- _INPUT MATERIAL_

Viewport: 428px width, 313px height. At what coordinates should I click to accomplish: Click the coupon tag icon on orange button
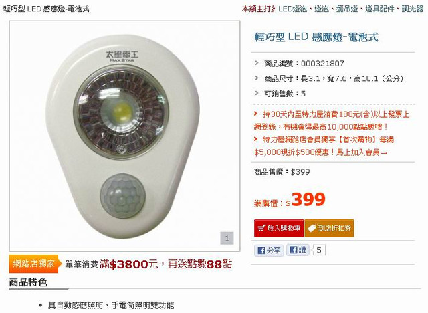tap(312, 228)
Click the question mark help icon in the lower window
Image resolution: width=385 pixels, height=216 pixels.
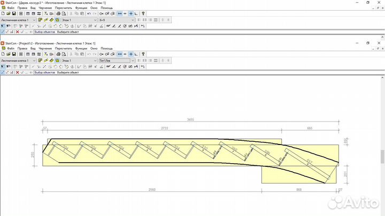click(x=143, y=54)
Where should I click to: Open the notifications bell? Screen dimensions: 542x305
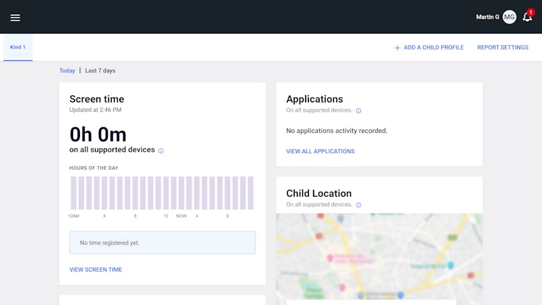pyautogui.click(x=527, y=17)
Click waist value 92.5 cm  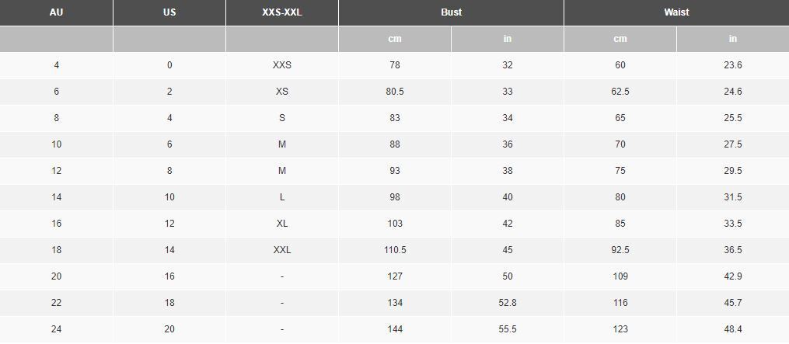point(620,250)
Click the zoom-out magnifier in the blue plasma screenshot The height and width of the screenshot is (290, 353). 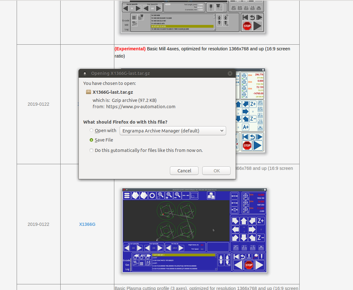[177, 195]
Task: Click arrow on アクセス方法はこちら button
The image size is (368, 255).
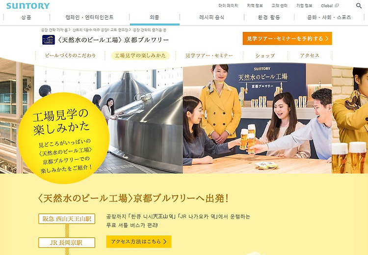Action: (x=165, y=242)
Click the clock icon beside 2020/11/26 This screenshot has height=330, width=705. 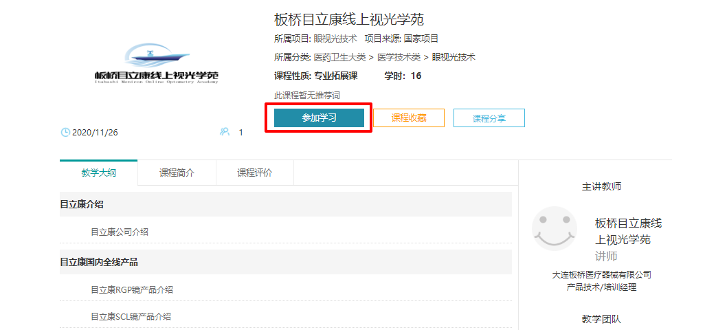pyautogui.click(x=65, y=132)
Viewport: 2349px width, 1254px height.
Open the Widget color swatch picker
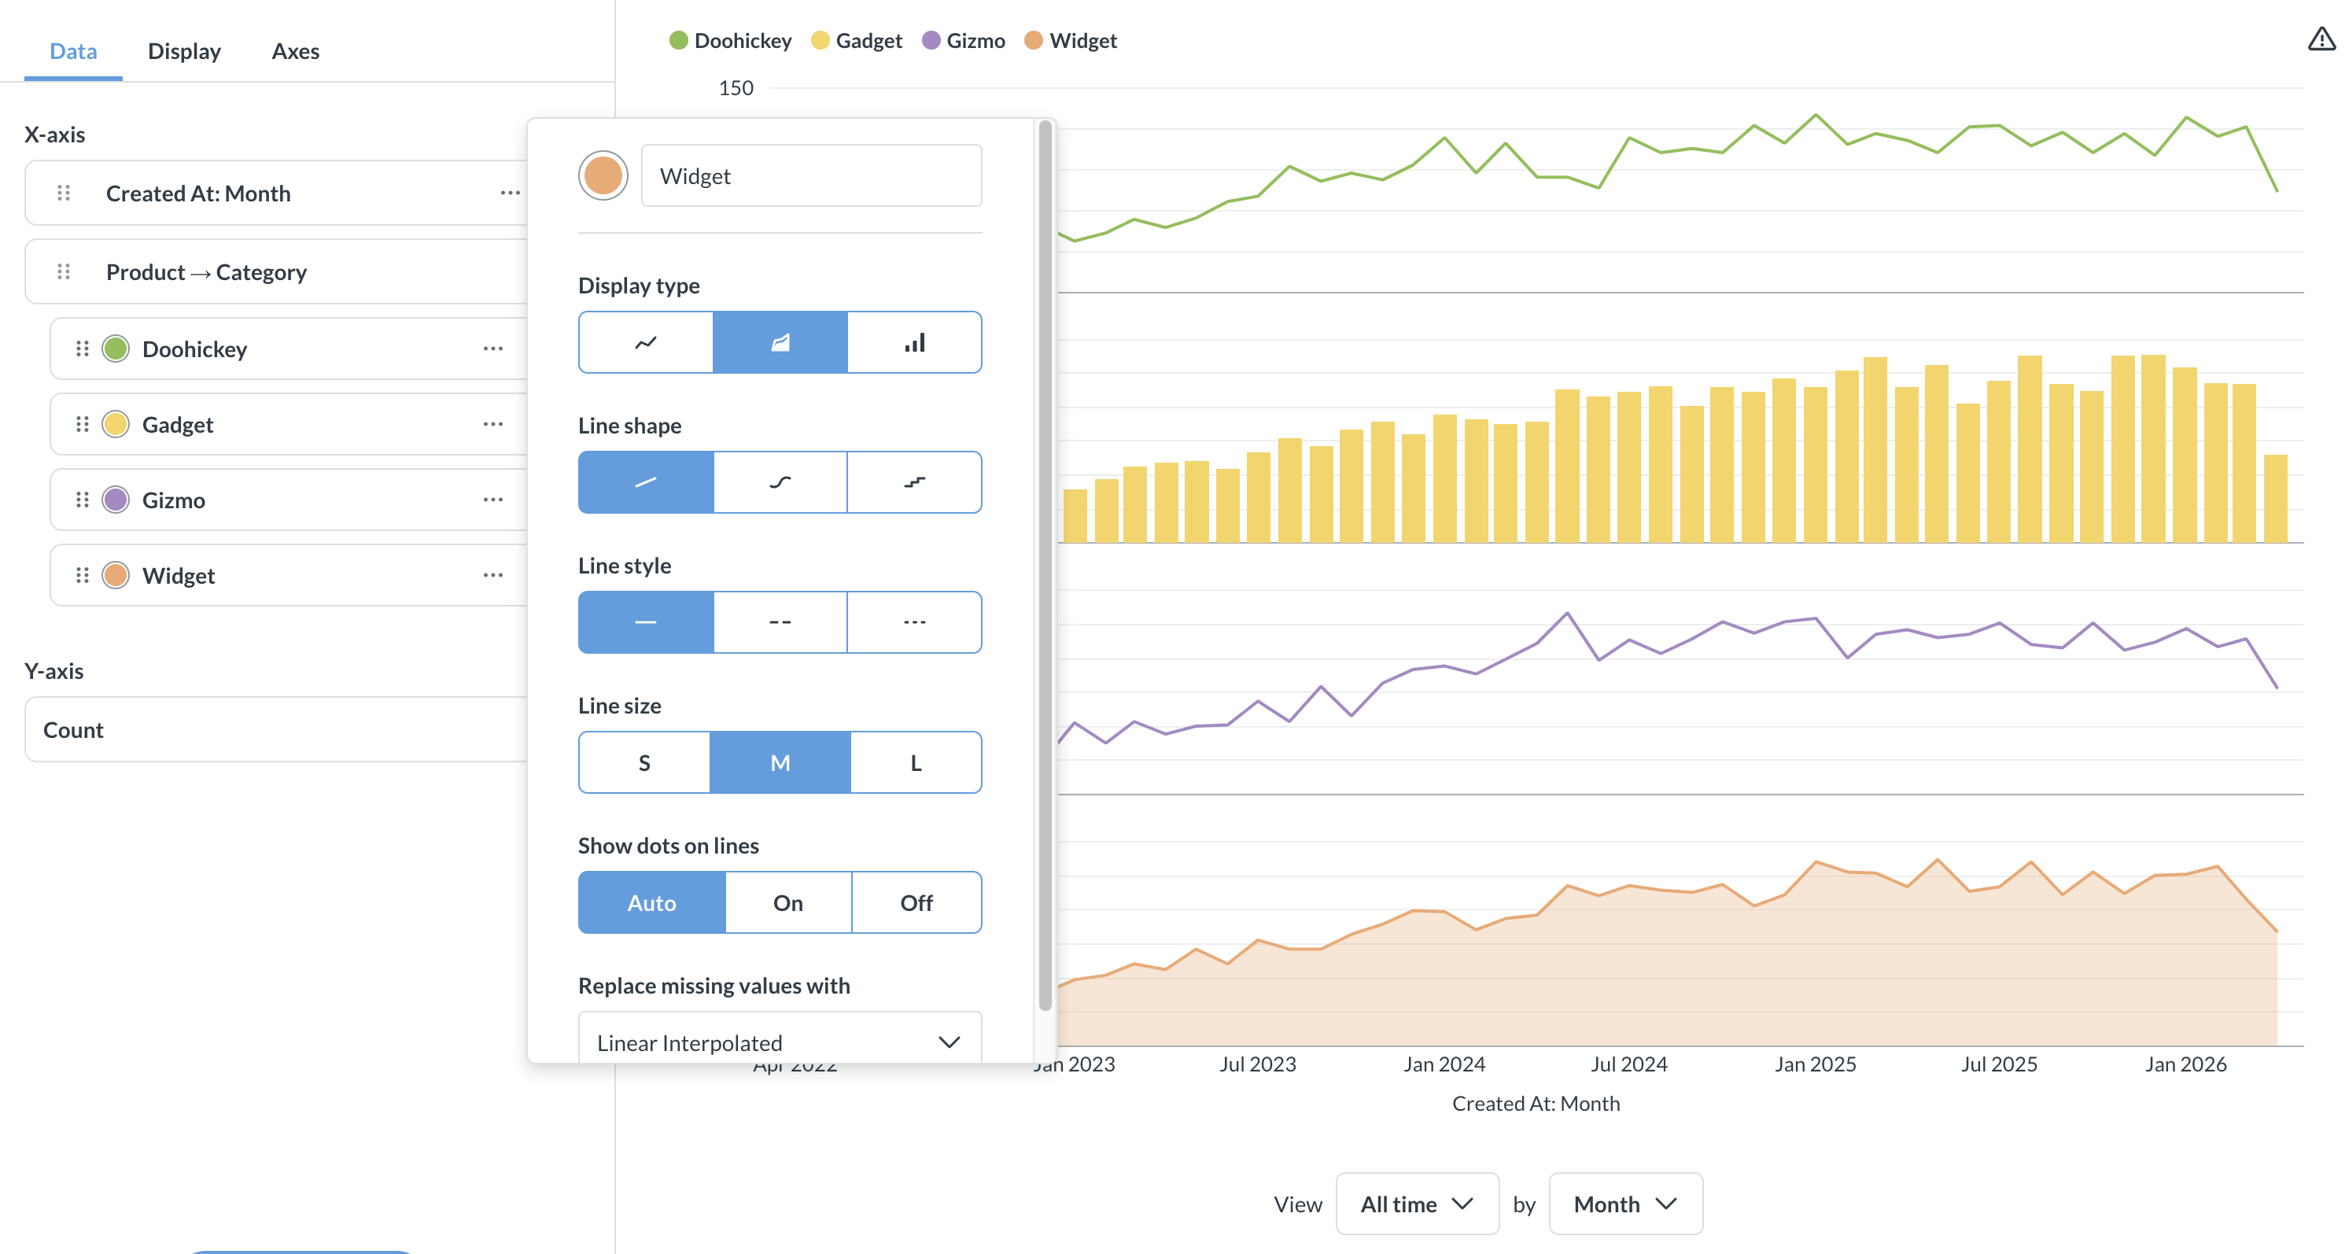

- _EXERCISE DESCRIPTION_
Copy out, without any pictures, the lines of the records above from the one containing "Viewport: 2349px width, 1254px height." through the final line, both ends included.

- _TASK ANSWER_
Viewport: 2349px width, 1254px height.
Open the Widget color swatch picker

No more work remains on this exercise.